A typical effect obtained by the invention disclosed herein will be
described below.
According to the invention, it is possible to provide a liquid
crystal display device having an LED drive circuit which can
control the dimming control signal even with a pulse width of
several tens .mu.sec or less.
Hereinafter, embodiments of the invention will be described in
detail with reference to the drawings.
Throughout the drawings for describing the embodiments, identical
symbols are assigned to portions having the same functions, and
they shall not be repeatedly explained.
Embodiment 1
FIG. 1 is a block diagram showing a schematic configuration of a
liquid crystal display device according to Embodiment 1 of the
invention.
The liquid crystal display device according to Embodiment 1
includes a liquid crystal display panel and a backlight BL disposed
at the back of the liquid crystal display panel.
The liquid crystal display device according to Embodiment 1 has the
liquid crystal display panel and the direct type backlight BL. The
liquid crystal display panel has a first substrate SUB1 and a
second substrate SUB2. The first substrate SUB1 is formed with a
thin film transistor, a pixel electrode, and the like, while the
second substrate SUB2 is formed with a light shielding film, a
color filter, and the like. A counter electrode is formed at the
first substrate SUB1 when the liquid crystal display panel is of
the lateral electric field type such as an IPS type, while the
counter electrode is formed at the second substrate SUB2 when the
liquid crystal display panel is of the vertical electric field type
such as a VA type.
The liquid crystal display panel is formed by bonding the first
substrate SUB1 and the second substrate SUB2 together via a sealing
material and injecting and sealing liquid crystal between the first
substrate SUB1 and the second substrate SUB2. A polarizer (not
illustrated) is disposed at both outsides of the first substrate
SUB1 and the second substrate SUB2. The invention is not directly
related to the structure of the liquid crystal display panel, and
therefore the structure of the liquid crystal display panel is
omitted.
A video line drive circuit DRD is disposed on the first substrate
SUB1 along one long side, while a scanning line drive circuit DRG
is disposed on the first substrate SUB1 along one short side.
The video line drive circuit DRD and the scanning line drive
circuit DRG are controlled and driven by a display control circuit
(timing controller) 30.
In FIG. 1, although the video line drive circuit DRD and the
scanning line drive circuit DRG have been described as each being
composed of a separate semiconductor chip (two semiconductor
chips), the video line drive circuit DRD and the scanning line
drive circuit DRG may be composed of one semiconductor chip.
The backlight BL has a white light-emitting diode (not illustrated)
as a light source, and the white light-emitting diode is driven by
an LED drive circuit 50. A dimming control signal PWM is input from
the display control circuit 30 to the LED drive circuit 50. The
dimming control signal PWM may be input from outside to the LED
drive circuit 50. The white light-emitting diode may be obtained by
combining a blue light-emitting diode with a yellow phosphor.
FIG. 2 is a circuit diagram showing a circuit configuration of the
LED drive circuit 50 according to Embodiment 1 of the
invention.
○ ○ ○ ○ ○ ○ ○
Written task
Copy the stretch of the patent description from "The video line drive circuit DRD and the scanning line drive" through "one semiconductor chip.", renaming each "scanning line" as "gate line".

Data
○ ○ ○ ○ ○ ○ ○
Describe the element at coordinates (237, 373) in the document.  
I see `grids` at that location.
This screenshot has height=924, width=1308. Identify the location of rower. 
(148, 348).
○ ○ ○ ○ ○ ○ ○
Written response
The video line drive circuit DRD and the gate line drive
circuit DRG are controlled and driven by a display control circuit
(timing controller) 30.
In FIG. 1, although the video line drive circuit DRD and the
gate line drive circuit DRG have been described as each being
composed of a separate semiconductor chip (two semiconductor
chips), the video line drive circuit DRD and the gate line
drive circuit DRG may be composed of one semiconductor chip.